── Dataset extract ──

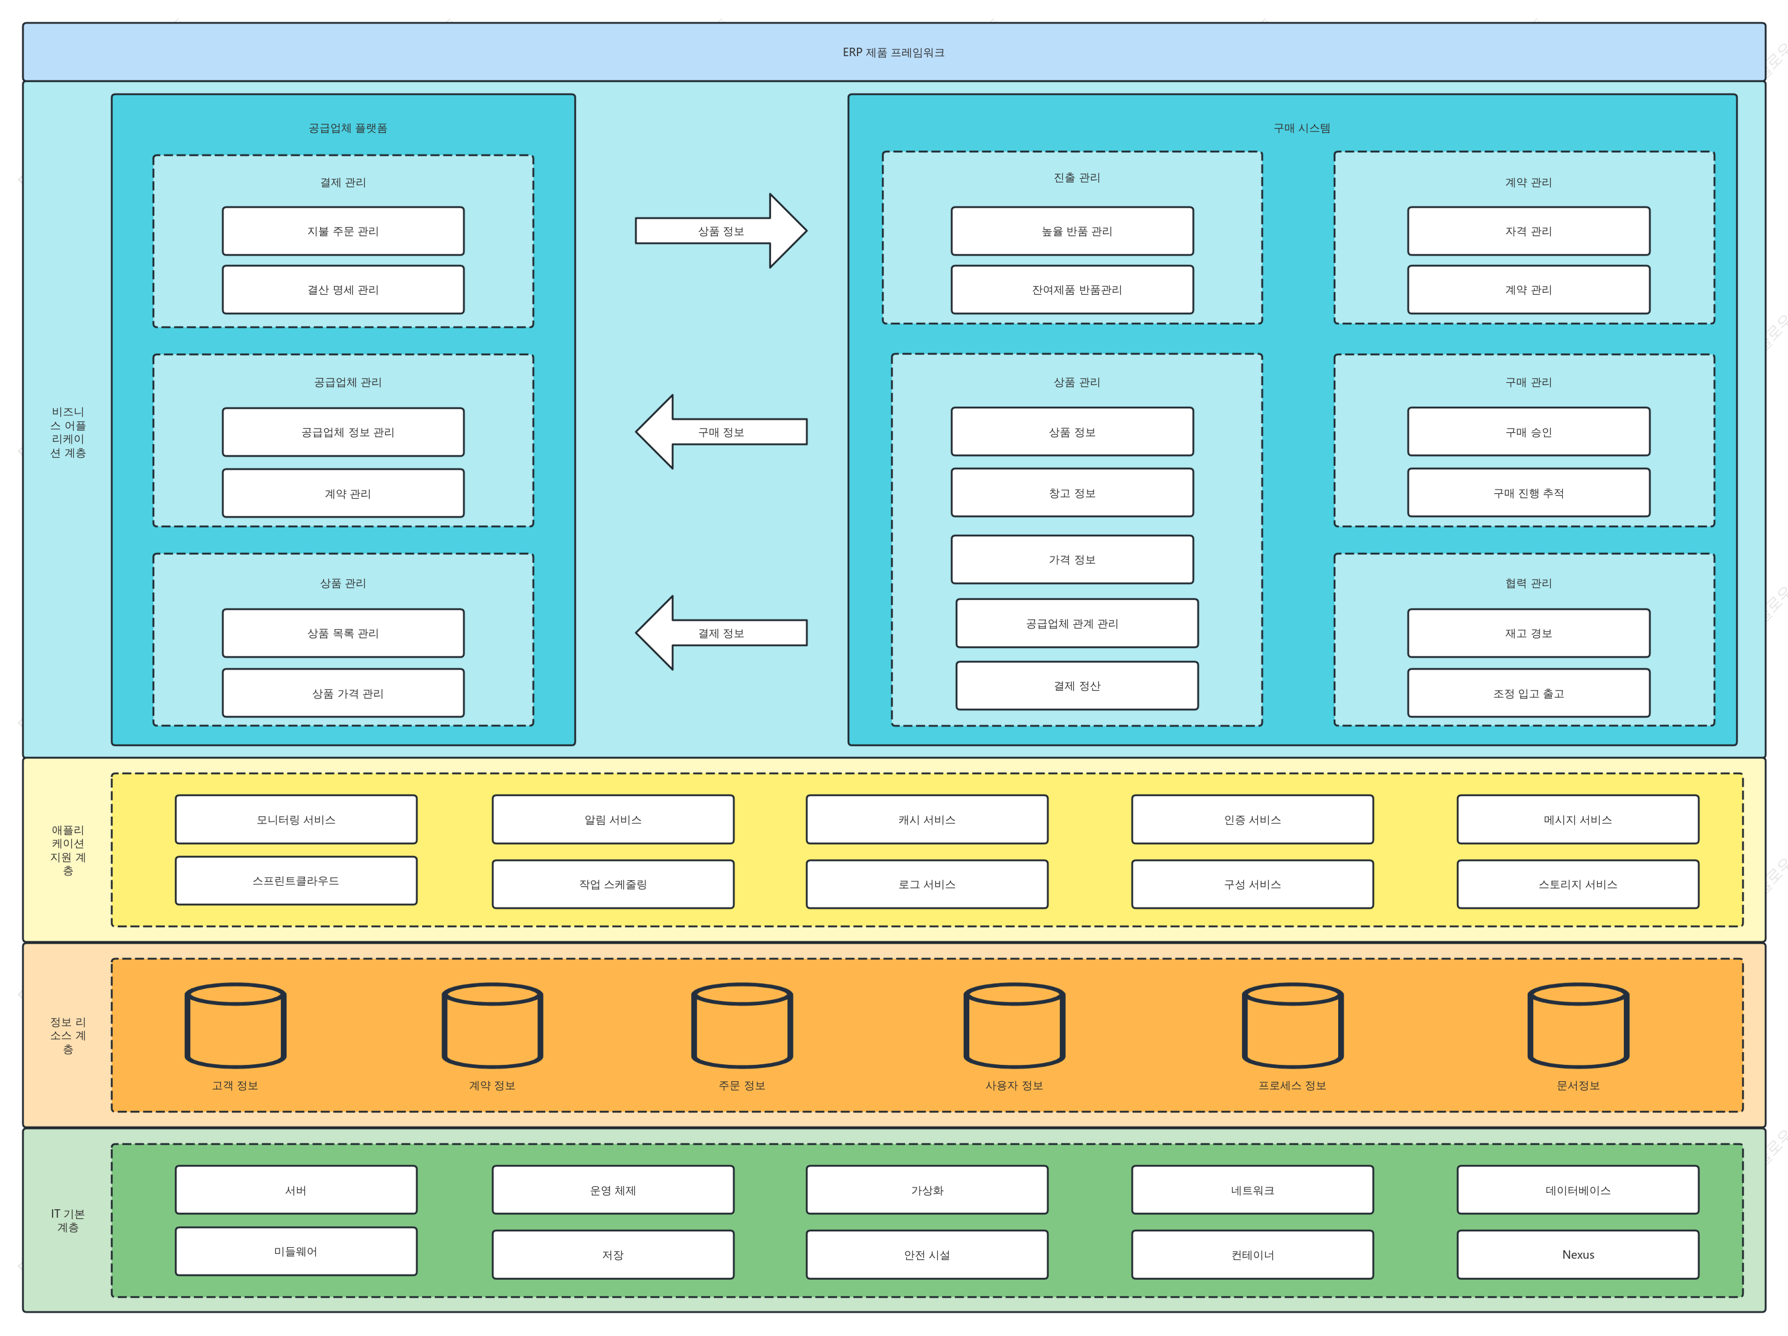Select the 스프린트클라우드 box
The image size is (1788, 1336).
pos(296,881)
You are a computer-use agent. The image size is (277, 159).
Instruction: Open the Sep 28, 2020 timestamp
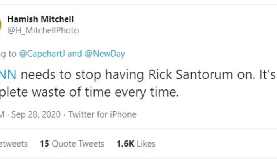pos(36,115)
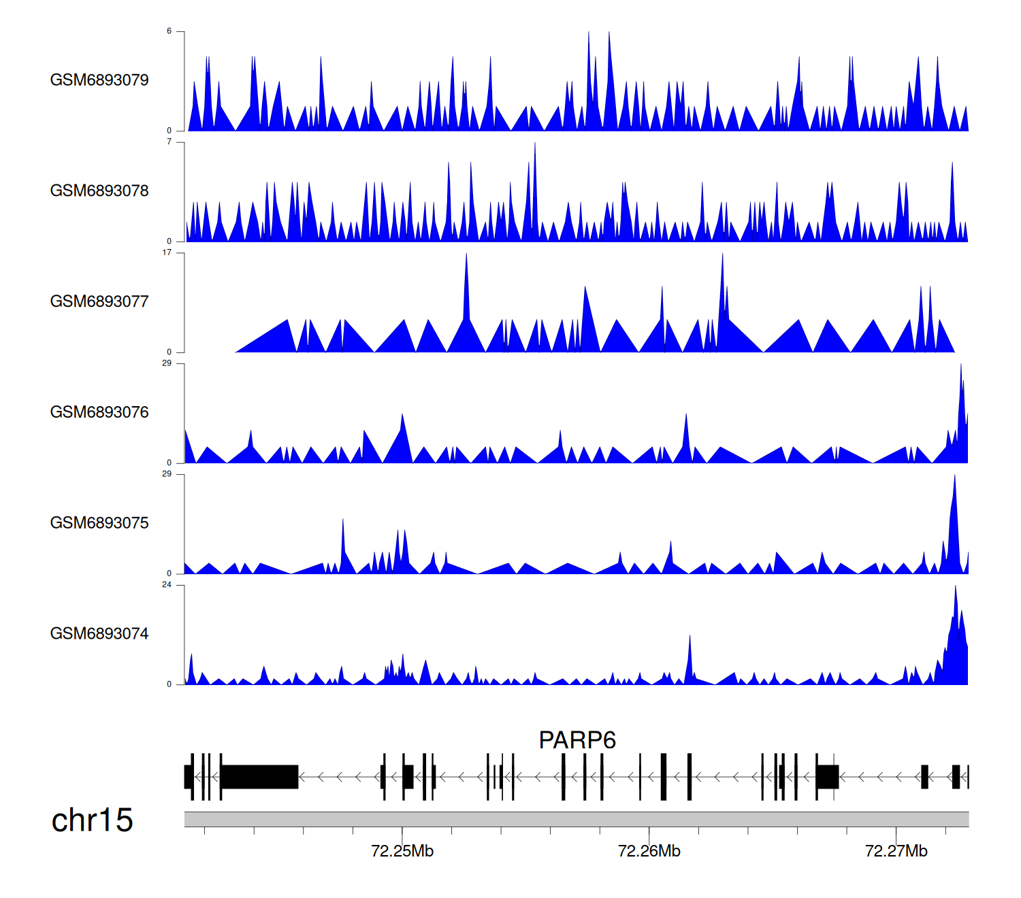Click y-axis maximum value 24

click(167, 584)
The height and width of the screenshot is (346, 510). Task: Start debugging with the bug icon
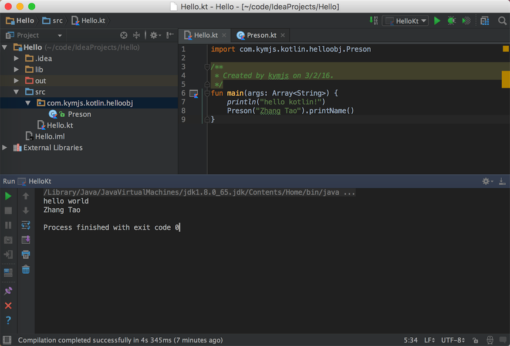[x=451, y=20]
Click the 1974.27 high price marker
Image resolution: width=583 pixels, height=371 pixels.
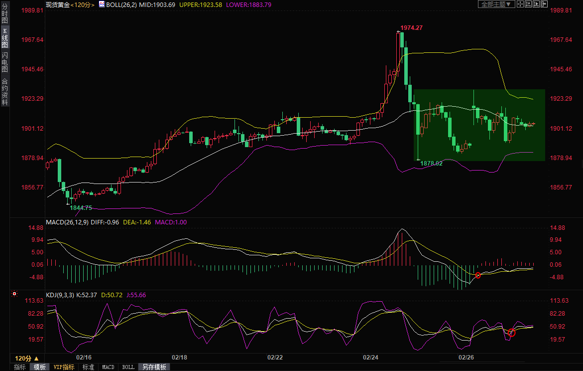[x=411, y=28]
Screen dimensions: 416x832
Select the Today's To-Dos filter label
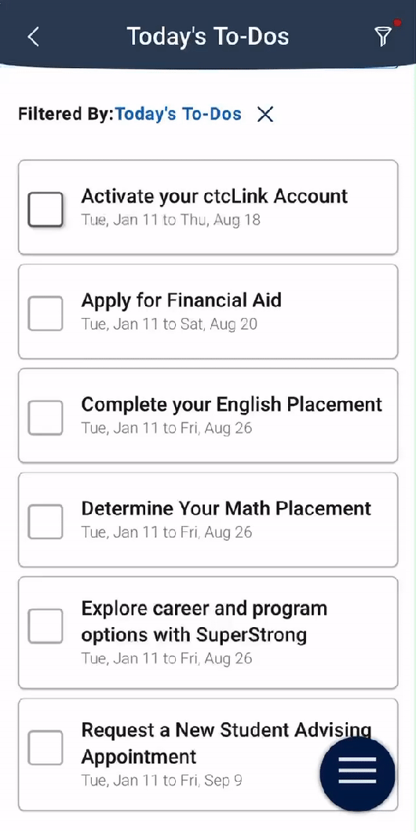click(178, 114)
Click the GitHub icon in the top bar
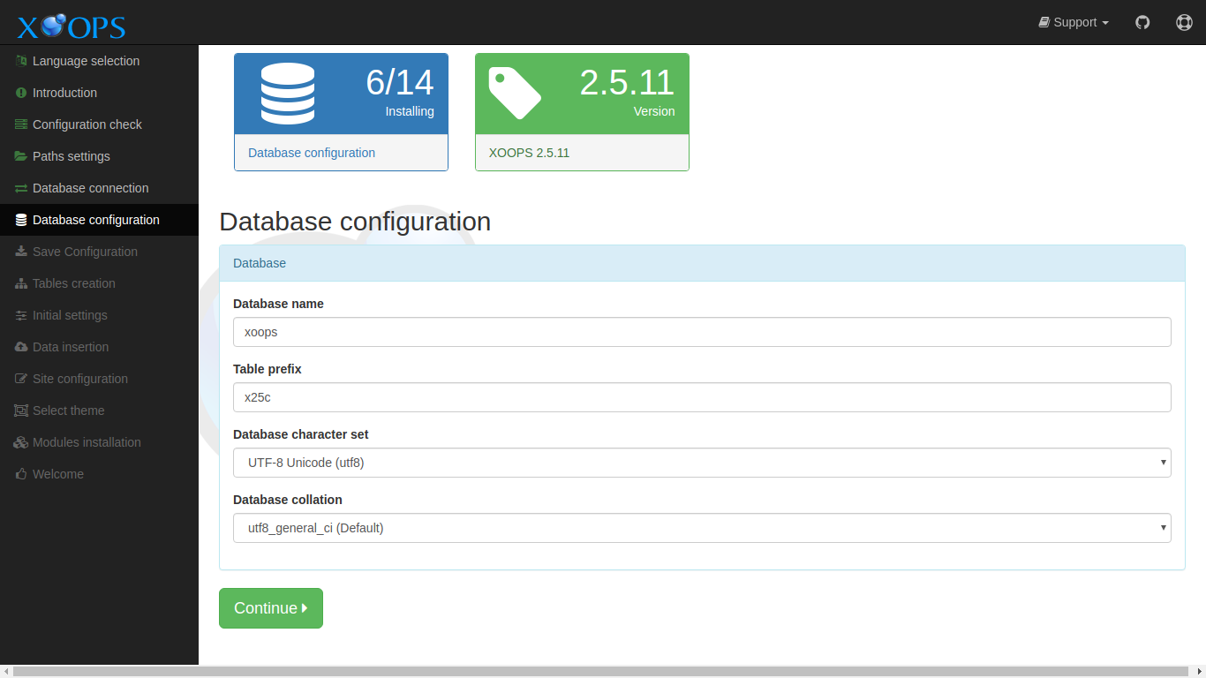The height and width of the screenshot is (678, 1206). click(1142, 22)

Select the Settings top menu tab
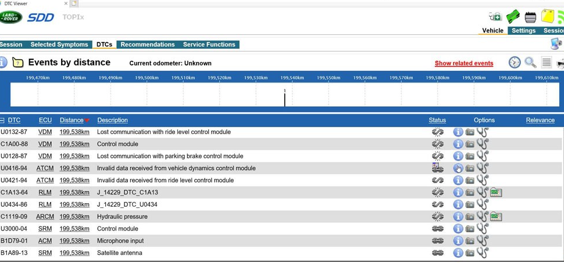(x=524, y=31)
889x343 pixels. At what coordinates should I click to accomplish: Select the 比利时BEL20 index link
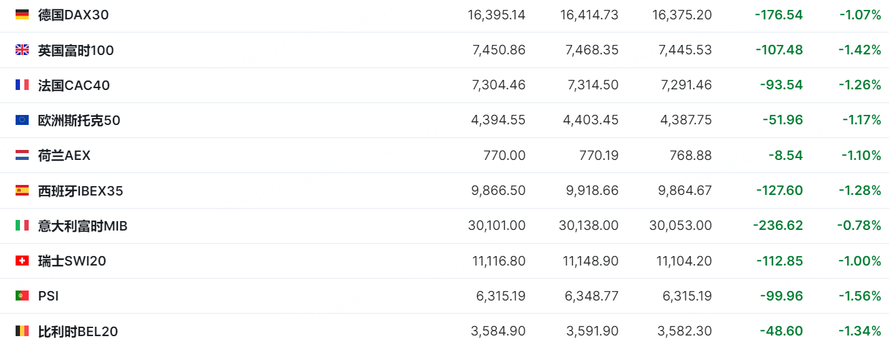[x=77, y=331]
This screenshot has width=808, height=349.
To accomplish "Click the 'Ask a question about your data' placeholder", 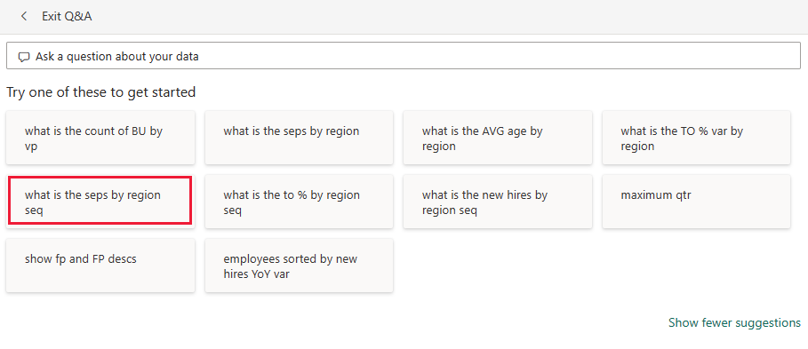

───

# Your objective:
Copy exactly, and only, the lines running from the one containing "Click the 1974.27 high price marker" through the final line of the data, and omit the pictures.

# Result for this task:
Click the 1974.27 high price marker
Image resolution: width=583 pixels, height=371 pixels.
[x=411, y=28]
Screen dimensions: 416x832
Select the Today's To-Dos filter label
click(178, 114)
Click the GitHub icon in the top bar
The height and width of the screenshot is (678, 1206). click(1142, 22)

Select the Settings top menu tab
(x=524, y=31)
889x343 pixels. At what coordinates should I click to accomplish: Select the 比利时BEL20 index link
[x=77, y=331]
This screenshot has width=808, height=349.
To accomplish "Click the 'Ask a question about your data' placeholder", 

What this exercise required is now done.